Als die Regionalbahn vorfuhr, die mich und meinen Kinderwagen zurück nach Leipzig bringen sollte, wurde mir schlagartig das nächste Problem bewusst. Ich musste mit dem Wagen in den Zug hinein, und zwar flink, bevor er weiterfahren würde. Ich bat einen jungen Mann um Hilfe und zusammen brachten wir den Wagen die steilen Stufen hinauf, die ich alleine vermutlich nie mit Wagen hinaufgekommen wäre. Oben angekommen wurde mir klar, dass ich mich versehentlich in einem kleinen Miniabteil eingeklemmt hatte. Weiter vorne konnte ich das Fahrradabteil sehen, kam aber mit dem Wagen nicht durch die schmalen Türen meines Abteils. Ich steckte fest. Wenn man etwas mehr Kinderwagenerfahrung hat denkt man vermutlich daran, am Zug außen auf die Hinweisschilder zu achten, welcher Eingang barrierefrei beziehungsweise für Fahrräder geeignet ist.
Zurück in Leipzig half mir eine junge Frau, den Wagen aus dem Mini-Abteil wieder nach draußen zu bugsieren (man gewöhnt sich erstaunlich schnell daran, wildfremde Leute um Hilfe bitten zu müssen).
Der Leipziger Bahnhof ist ausgestattet mit einer wunderbar komfortablen Rollrampe, die zwar für Fußgänger irgendwie rutschig und gewöhnungsbedürftig ist, für Kinderwagen jedoch perfekt. Am Straßenbahnhof musste ich mich nur noch durch endlose Menschenmengen manövrieren und in meine Straßenbahn einsteigen. In der Bahn wurde es ziemlich eng als eine Mutter mit einem dieser riesigen Duplex-Kinderwagen zustieg. Ich fühlte mich wie ein Scharlatan mit meinem Kinderwagen, in dem nichts weiter drin lag als meine Jacke.

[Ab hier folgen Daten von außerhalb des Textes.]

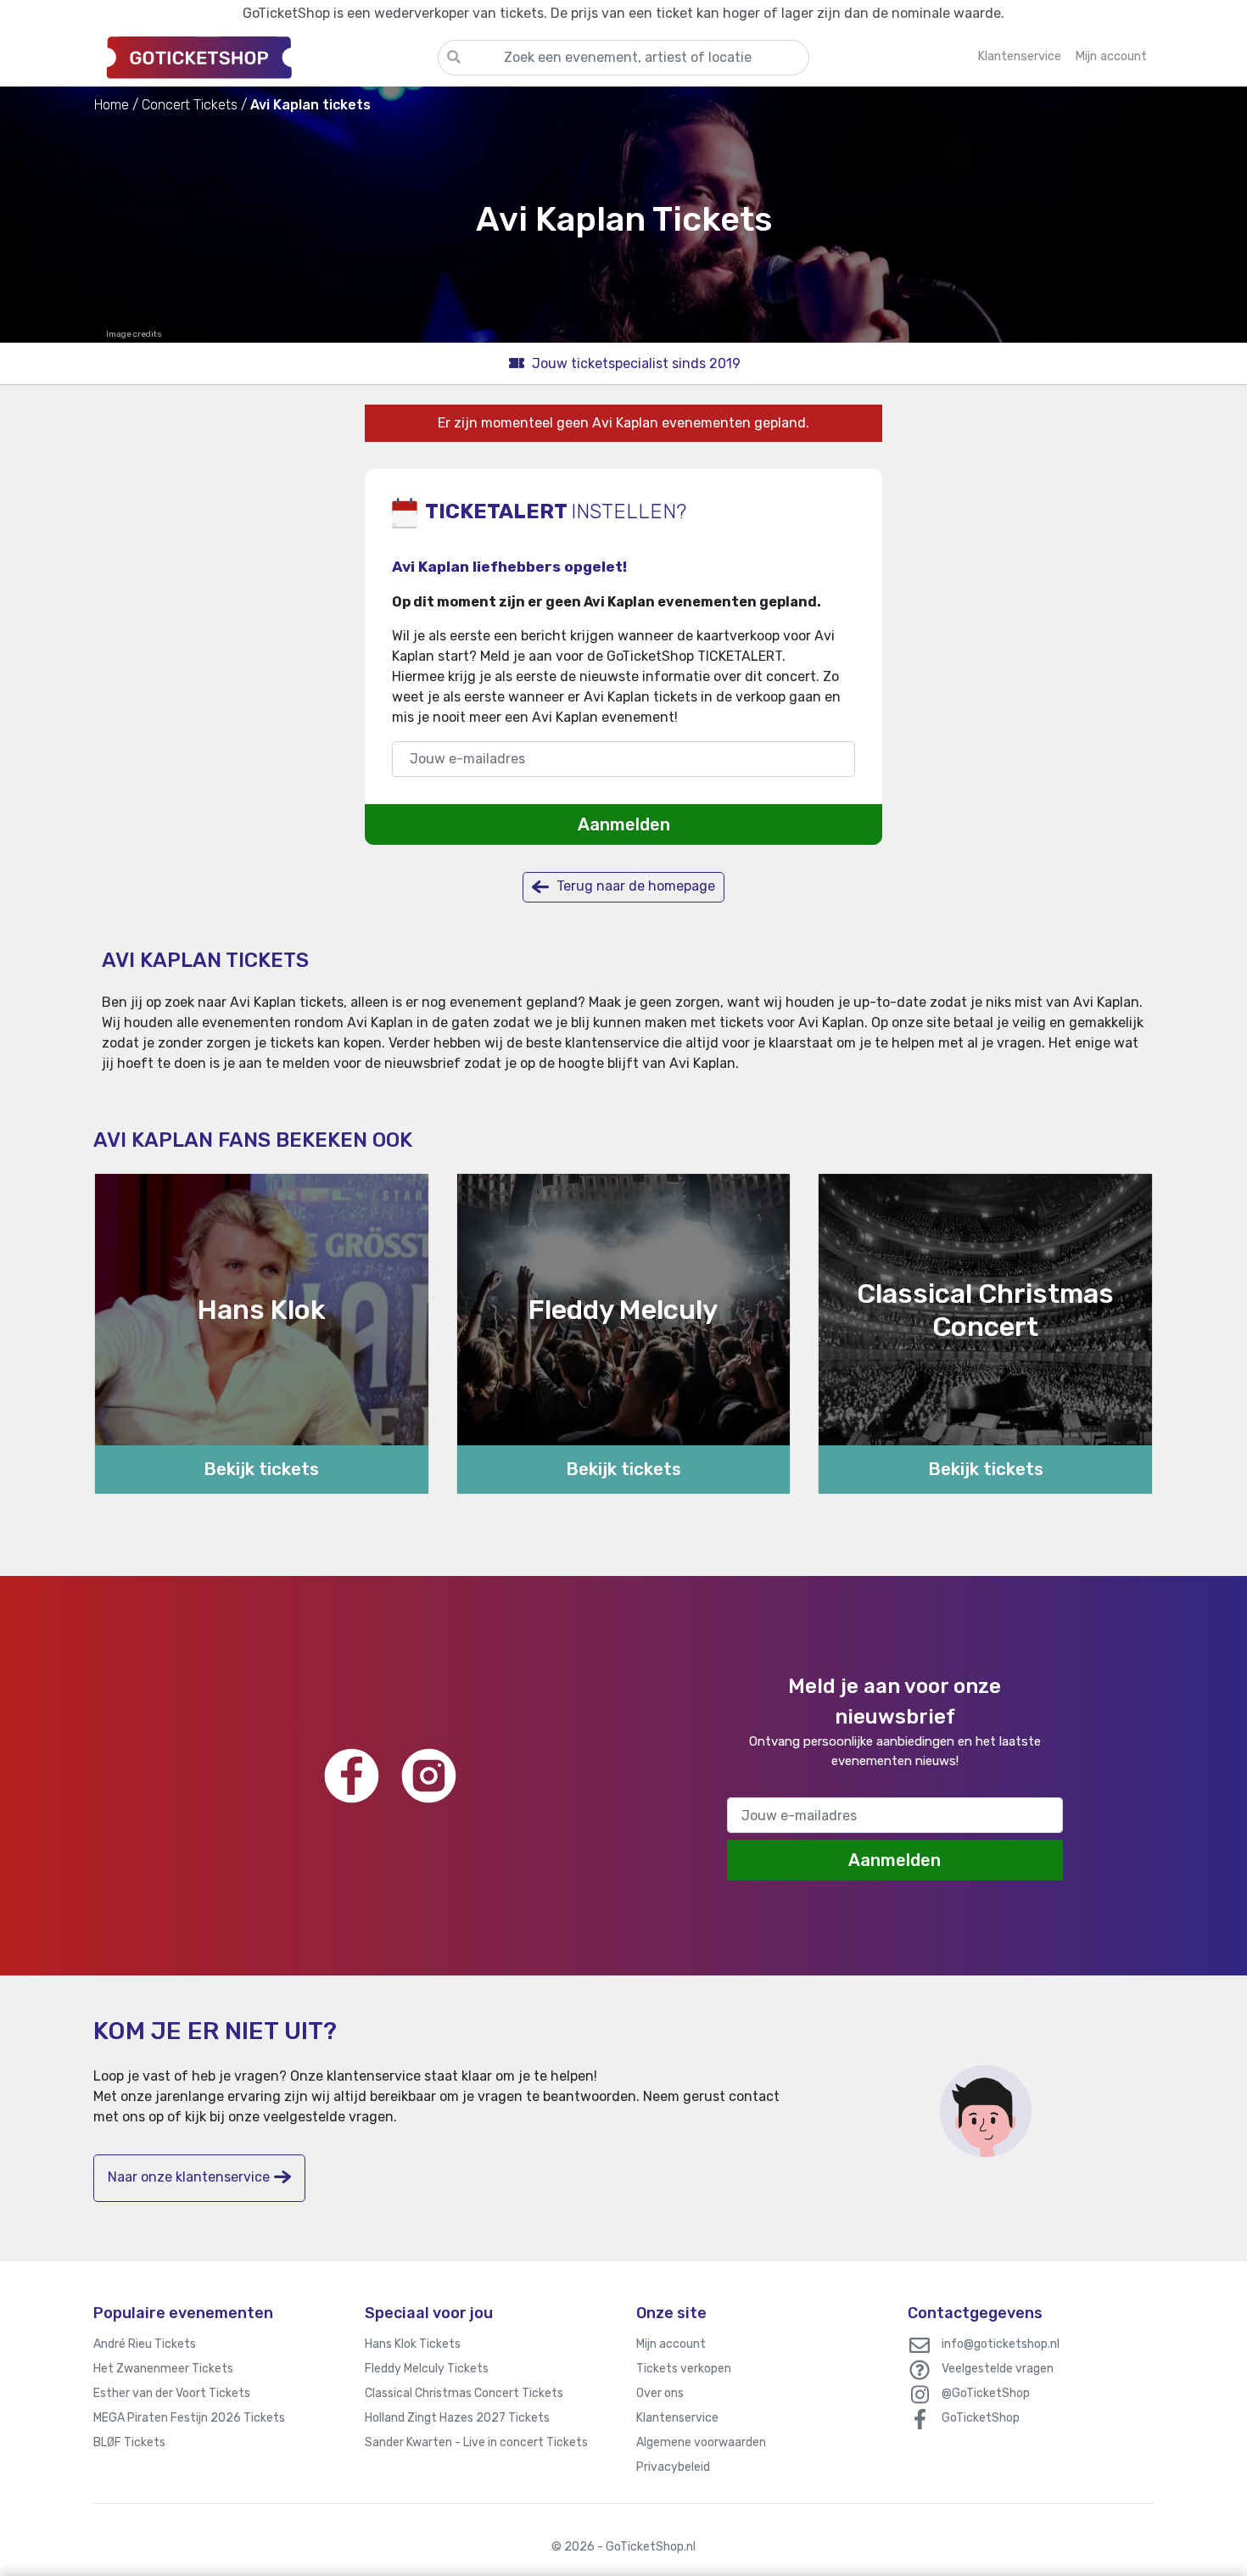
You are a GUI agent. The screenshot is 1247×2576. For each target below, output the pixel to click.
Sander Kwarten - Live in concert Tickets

In meinem Alltag als ungebundener Student ist mir selten bewusst, wie viele kleine Barrieren überall in der Welt verstreut sind, die für mich kein wirkliches Hindernis darstellten. Für eine Mutter mit Kinderwagen (oder einen Menschen mit Rollstuhl) scheint eine Reise mit öffentlichen Verkehrsmitteln eine mittlere Odyssee zu sein. Und spät abends an einer Unterführung mit defektem Fahrstuhl sitzen diese Leute ganz einfach fest.
Dabei sind Mütter (und manchmal auch Väter) mit Kinderwagen zumindest in Leipzig wirklich keine Seltenheit. Früher fiel mir das gar nicht so auf, aber nun bewundere die Kinderwagenfahrer dafür, wie sie scheinbar mühelos den Betondschungel um sich herum navigieren. Ich hoffe, ich kann mir deren Tricks und Kniffe noch rechtzeitig abgucken, bevor es auch für mich ernst wird.
Heute morgen war ich wieder mit dem Zug unterwegs. Auf einer Bahnsteigtreppe sah ich eine junge Mutter, die versuchte ihren Kinderwagen irgendwie diagonal die Treppe hinab zu bugsieren. Ich bat ihr meine Hilfe an und gemeinsam brachten wir den Wagen hinab und auf der anderen Seite wieder hinauf. Die Frau konnte kaum ein Wort Deutsch, trotzdem rief sie mir im Gehen ein aufrichtiges „Dankeschön“ nach. Vielleicht ist das ja auch ein kleiner Gewinn, dass Menschen in solchen kleinen Begegnungen so etwas wie ein Zusammengehörigkeitsgefühl entwickeln.
Das entschuldigt natürlich nicht die Bahn, ihre Fahrstühle nicht in Ordnung zu halten.